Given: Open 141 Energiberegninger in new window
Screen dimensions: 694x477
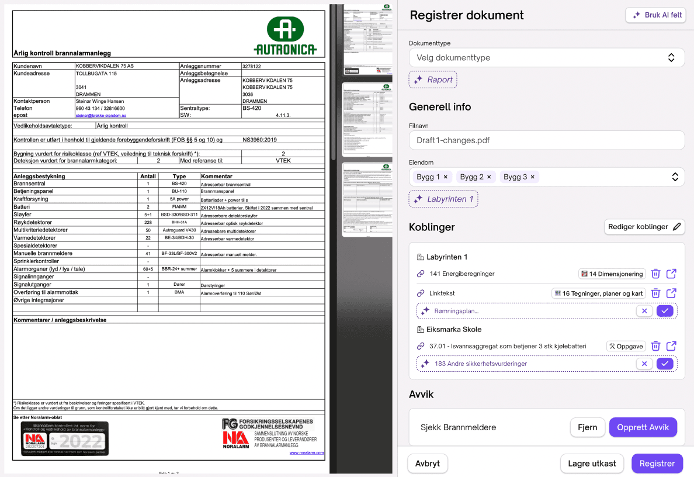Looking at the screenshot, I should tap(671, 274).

--

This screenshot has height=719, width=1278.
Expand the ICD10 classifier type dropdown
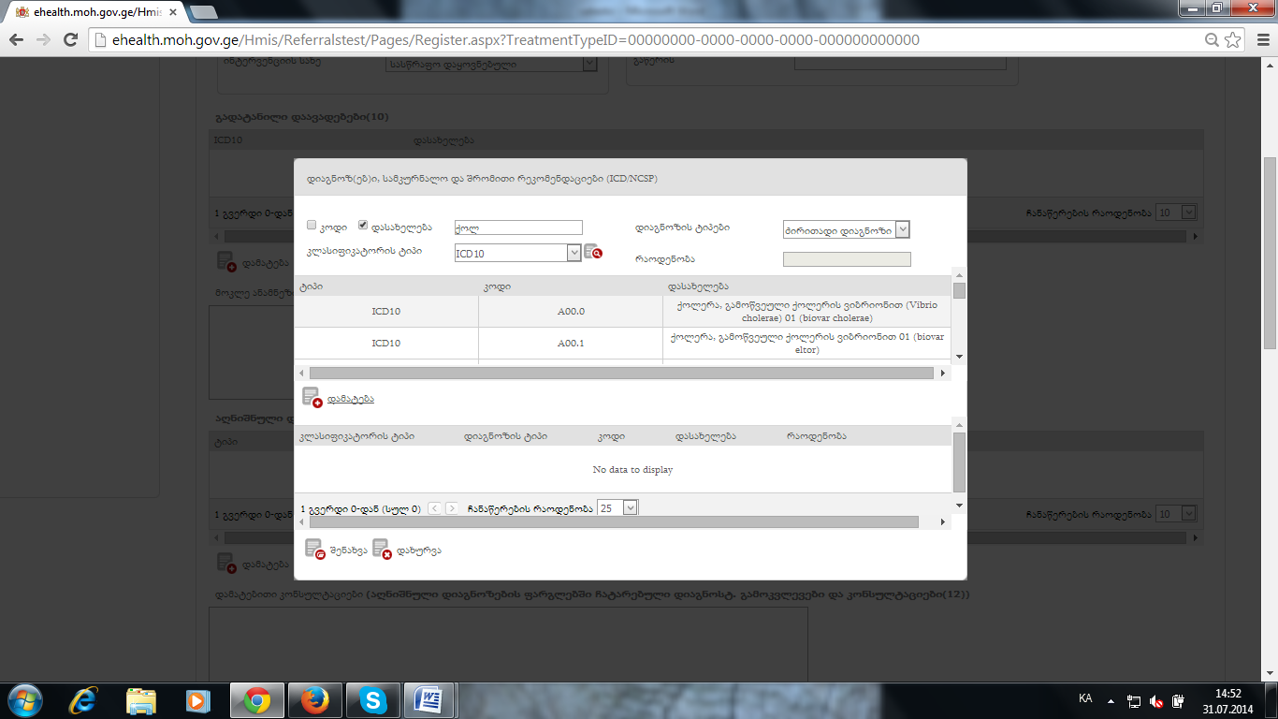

What to produce -> Beginning at the line above with "This screenshot has height=719, width=1278." and finishing at the line with "Expand the ICD10 classifier type dropdown", return each line exactly and return nothing else.

Answer to this exercise ->
This screenshot has height=719, width=1278.
Expand the ICD10 classifier type dropdown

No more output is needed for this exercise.